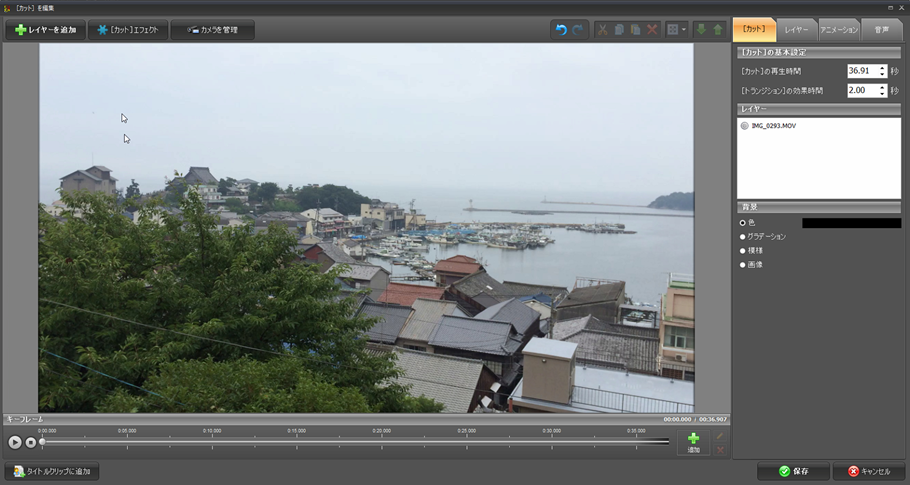Click the red X delete icon
910x485 pixels.
[652, 30]
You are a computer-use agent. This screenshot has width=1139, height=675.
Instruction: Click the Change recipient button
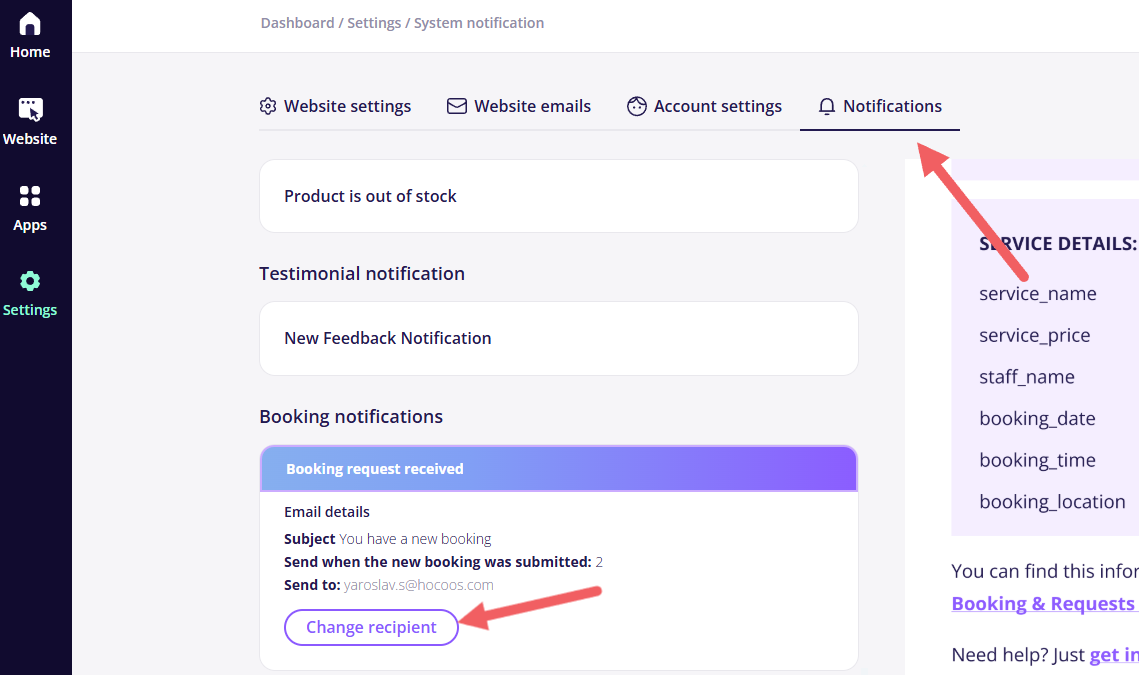click(x=371, y=627)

++++++++++++++++++++

PROBLEM DESCRIPTION: Retype only the lines from the one with "Instruction: Click the" through the final line of the entries, please, and keep the pictures out.

TASK OUTPUT:
Instruction: Click the Change recipient button
click(x=371, y=627)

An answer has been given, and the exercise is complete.